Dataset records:
%%
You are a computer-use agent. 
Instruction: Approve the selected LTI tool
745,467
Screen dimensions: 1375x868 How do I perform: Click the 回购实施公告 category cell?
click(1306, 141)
%%
• **WHAT THE TASK REQUIRES**:
Your answer must be every record above, set down exactly as written.

• **OUTPUT OF THE TASK**:
You are a computer-use agent. 
Instruction: Approve the selected LTI tool
745,467
Screen dimensions: 1375x868 How do I perform: Click the 回购实施公告 category cell?
click(1306, 141)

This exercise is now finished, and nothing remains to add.